What to produce> Can you rewrite all the entries below with "screenshot" changed to "screen capture" and nothing else altered, leaving the pictures out of your answer?

Item coordinate data:
----
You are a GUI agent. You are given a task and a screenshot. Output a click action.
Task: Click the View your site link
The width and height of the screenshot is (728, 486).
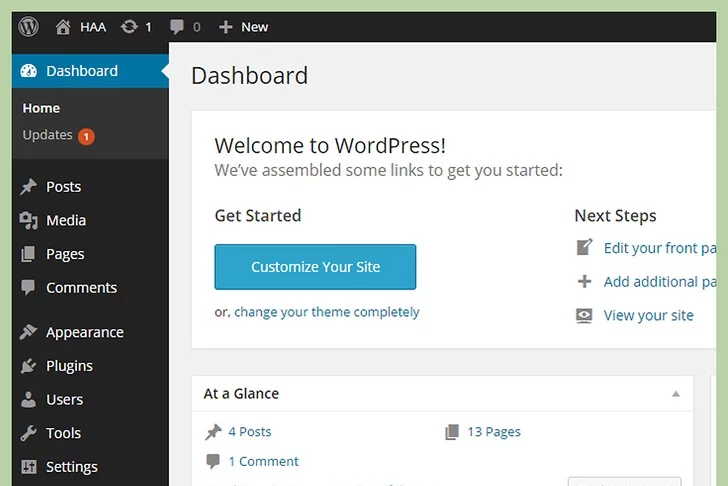pyautogui.click(x=648, y=315)
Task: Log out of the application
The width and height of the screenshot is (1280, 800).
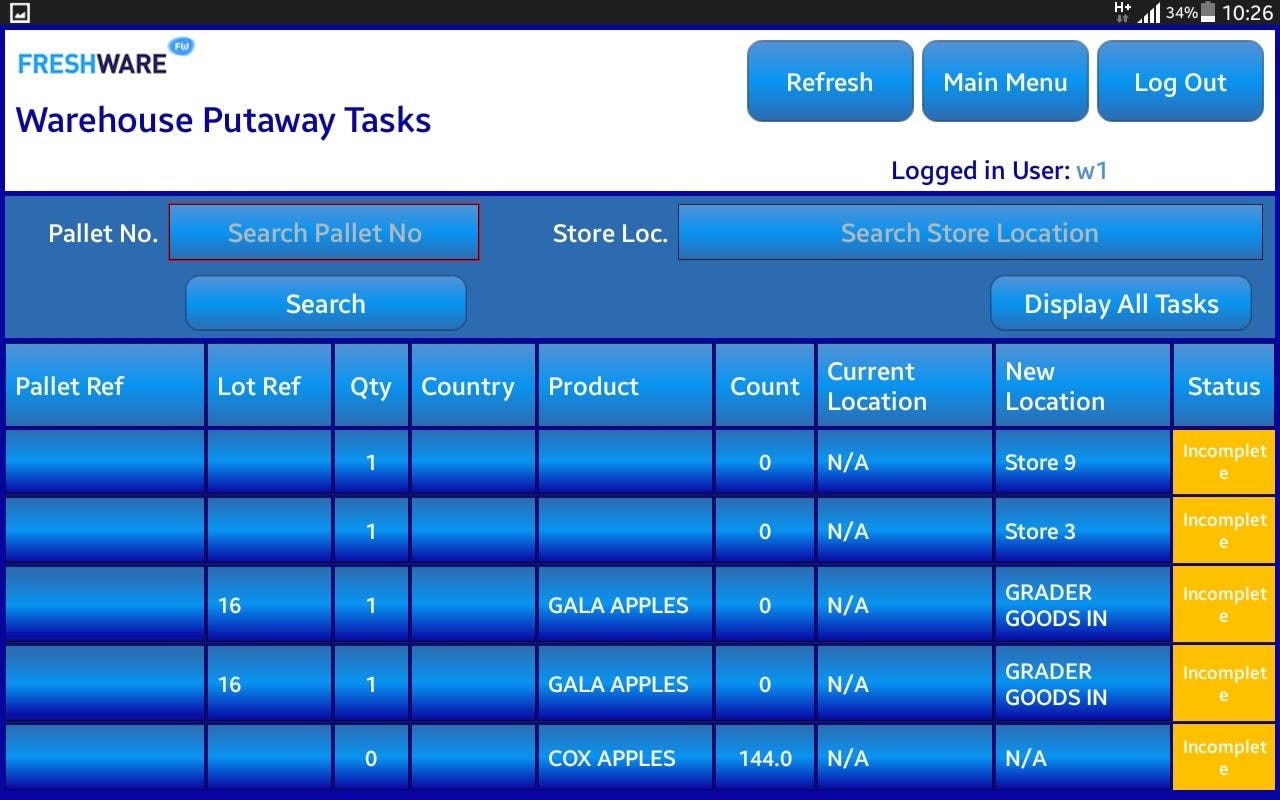Action: coord(1181,81)
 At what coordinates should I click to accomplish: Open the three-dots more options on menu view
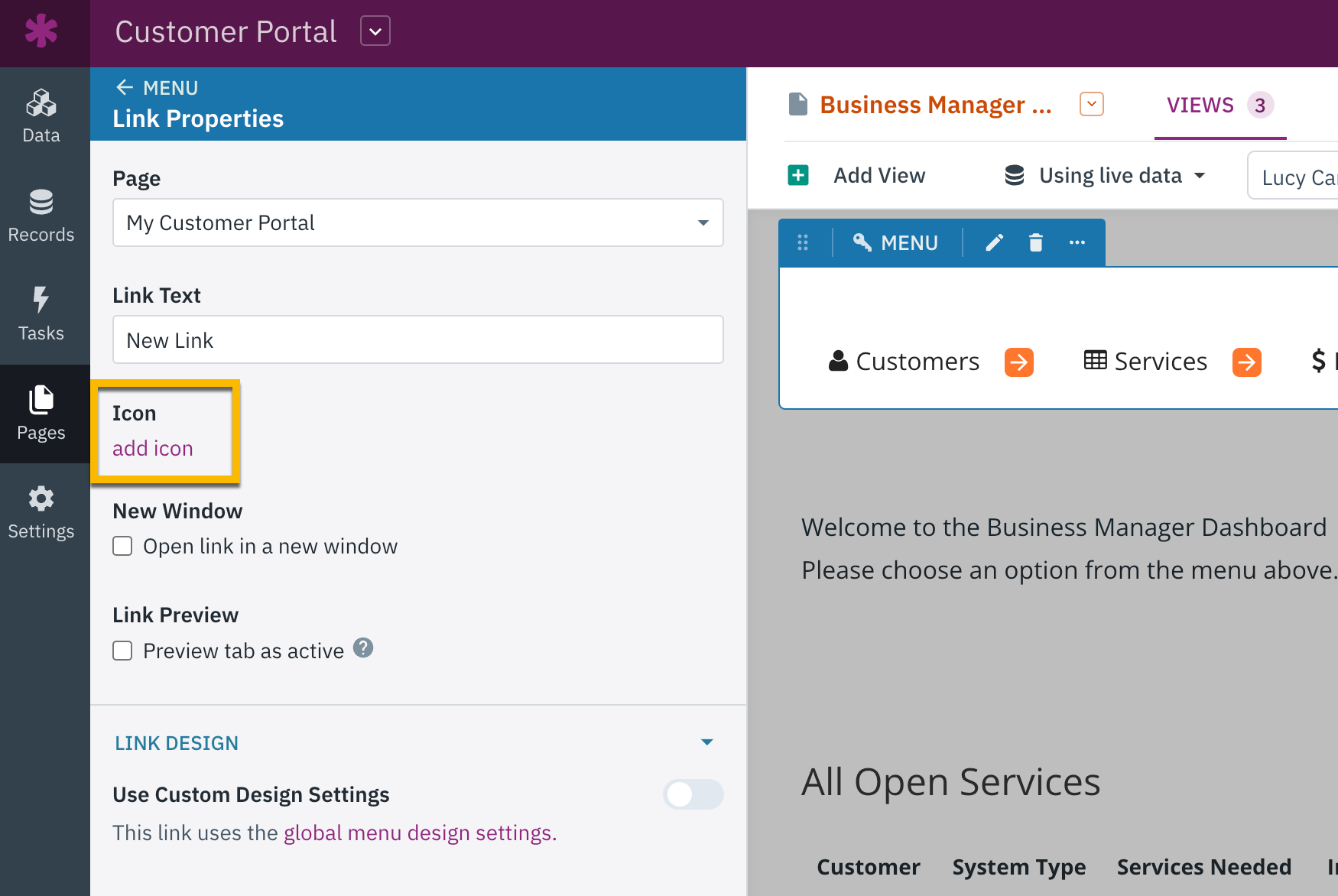click(1077, 243)
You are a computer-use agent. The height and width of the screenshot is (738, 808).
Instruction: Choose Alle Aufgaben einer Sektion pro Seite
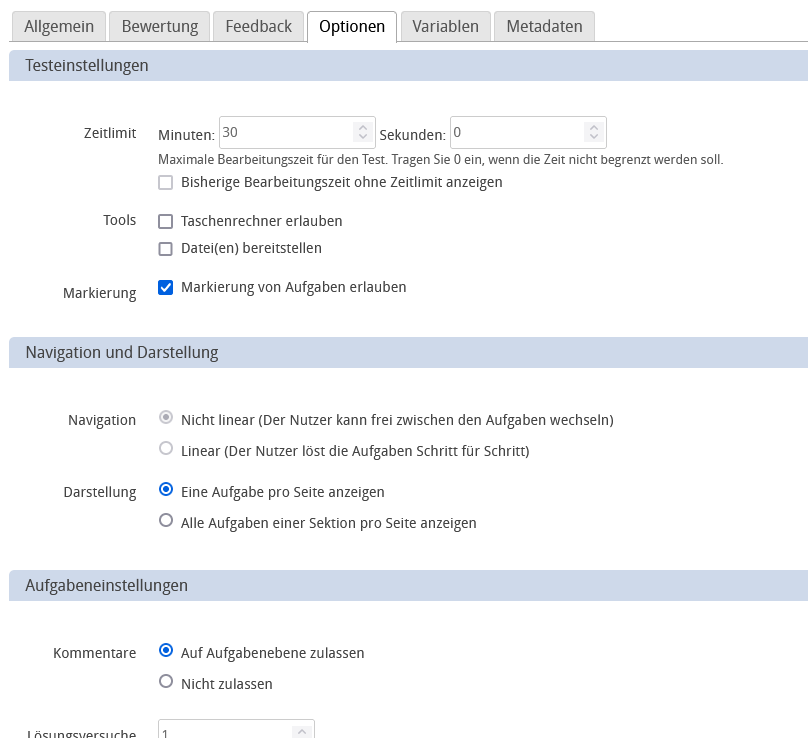166,522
----
Solution below>
You are a GUI agent. You are given a task and a screen capture. Output a click action.
Task: Click the View your site link
The width and height of the screen capture is (728, 486).
pyautogui.click(x=648, y=315)
Task: Log out of the application
The width and height of the screen capture is (1280, 800).
Action: coord(1181,81)
 At what coordinates should I click to accomplish: Open the three-dots more options on menu view
click(1077, 243)
You are a computer-use agent. The height and width of the screen capture is (738, 808).
Instruction: Choose Alle Aufgaben einer Sektion pro Seite
166,522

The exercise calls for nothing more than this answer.